- Directed by: P. L. Santoshi
- Written by: Madhusudan Kalelkar
- Produced by: Alhad Chitra
- Starring: Agha Shashikala
- Music by: O. P. Nayyar Nashad
- Release date: 1955;
- Country: India
- Language: Hindi

= Sabse Bada Rupaiya (1955 film) =

Sabse Bada Rupaiya (English: Money is the Greatest) is a 1955 Hindi film made by P. L. Santoshi and starring Agha, Shashikala in lead roles.

== Cast ==
- Shashikala as Laxmi
- Agha as Kishan
- Sunder as Rajaram
- Nana Palsikar
- Achla Sachdev
- Krishnakant
- Kundan

==Music==
The music was composed by O. P. Nayyar (6 songs) and Nashad (3 songs).
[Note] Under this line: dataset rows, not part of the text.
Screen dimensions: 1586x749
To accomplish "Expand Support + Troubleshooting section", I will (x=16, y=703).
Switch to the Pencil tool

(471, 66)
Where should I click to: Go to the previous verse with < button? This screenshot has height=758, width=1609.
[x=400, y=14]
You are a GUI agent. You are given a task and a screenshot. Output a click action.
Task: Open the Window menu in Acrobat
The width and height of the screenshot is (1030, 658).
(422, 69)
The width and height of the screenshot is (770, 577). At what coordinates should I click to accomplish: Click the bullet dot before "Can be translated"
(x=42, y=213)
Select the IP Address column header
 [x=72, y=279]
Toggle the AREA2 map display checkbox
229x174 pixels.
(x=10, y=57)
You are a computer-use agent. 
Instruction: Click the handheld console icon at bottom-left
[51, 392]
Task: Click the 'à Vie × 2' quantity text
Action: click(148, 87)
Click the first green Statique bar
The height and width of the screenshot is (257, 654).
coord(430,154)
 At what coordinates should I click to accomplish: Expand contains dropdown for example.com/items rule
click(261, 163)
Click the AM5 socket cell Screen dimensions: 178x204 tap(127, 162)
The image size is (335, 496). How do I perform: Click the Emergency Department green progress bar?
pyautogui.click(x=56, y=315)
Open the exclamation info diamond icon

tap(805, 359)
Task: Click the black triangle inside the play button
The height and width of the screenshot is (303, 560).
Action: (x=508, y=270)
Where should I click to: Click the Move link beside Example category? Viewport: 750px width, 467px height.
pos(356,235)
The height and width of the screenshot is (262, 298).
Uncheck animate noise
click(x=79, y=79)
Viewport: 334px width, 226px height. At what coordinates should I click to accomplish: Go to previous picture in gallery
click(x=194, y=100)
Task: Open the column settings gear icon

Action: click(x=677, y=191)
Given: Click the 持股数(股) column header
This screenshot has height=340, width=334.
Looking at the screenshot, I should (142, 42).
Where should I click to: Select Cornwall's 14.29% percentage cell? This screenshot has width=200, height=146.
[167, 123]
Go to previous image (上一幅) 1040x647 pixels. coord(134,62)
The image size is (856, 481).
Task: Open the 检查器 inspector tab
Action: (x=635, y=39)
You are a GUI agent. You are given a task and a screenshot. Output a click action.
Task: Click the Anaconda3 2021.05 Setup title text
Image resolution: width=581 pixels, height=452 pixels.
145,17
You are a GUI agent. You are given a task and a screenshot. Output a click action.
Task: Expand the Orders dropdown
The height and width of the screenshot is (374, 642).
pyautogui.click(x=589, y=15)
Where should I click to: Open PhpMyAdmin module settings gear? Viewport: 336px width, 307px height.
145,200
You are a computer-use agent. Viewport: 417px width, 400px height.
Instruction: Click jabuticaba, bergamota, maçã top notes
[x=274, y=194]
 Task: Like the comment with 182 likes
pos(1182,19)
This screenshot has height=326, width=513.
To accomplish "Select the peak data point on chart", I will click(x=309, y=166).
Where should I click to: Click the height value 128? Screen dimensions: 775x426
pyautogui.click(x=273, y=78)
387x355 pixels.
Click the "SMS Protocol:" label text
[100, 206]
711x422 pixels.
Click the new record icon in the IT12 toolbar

All songs were written by P. L. Santoshi and Majrooh Sultanpuri.

| Song | Singer |
|---|---|
| "Baap Pareshan Hai Ji Baap Pareshan, Jiske Ghar Mein Chhokariya Hovengi Jawan, Hovengi Jawan" | Mohammed Rafi, Asha Bhosle, Shamshad Begum, S. Balbir |
| "Is Raat Diwali Yeh Kaisi, Is Raat Ujala Hai Kaisa, Yeh Kaisa Ujiyala Chhaya Hai" | Mohammed Rafi, Asha Bhosle, Shamshad Begum |
| "Bananewale Ne Rupaiya Bhaiya Gol Kyon Banaya" | Mohammed Rafi, Asha Bhosle |
| "Sabse Bada Hai Ji Sabse Bada Hai" | Mohammed Rafi, Asha Bhosle |
| "Kahe Patanga Deepak Se" | Asha Bhosle |
| "Thodi Der Aur Baitho" | Asha Bhosle |
| "Ae Dil Na Ro" | Asha Bhosle |
| "Daulat Buri Cheez Hai, Daulat Se Rehna Door Ji, Duniya Daulatwalon Ki Hai" | Asha Bhosle, Suhasini Kolhapure, S. Balbir |
| "Ruk Ja Re Piya" | Shamshad Begum |

- Out of these 9 songs, the first 3 songs are music by Nashad and the rest 6 songs are music by O. P. Nayyar.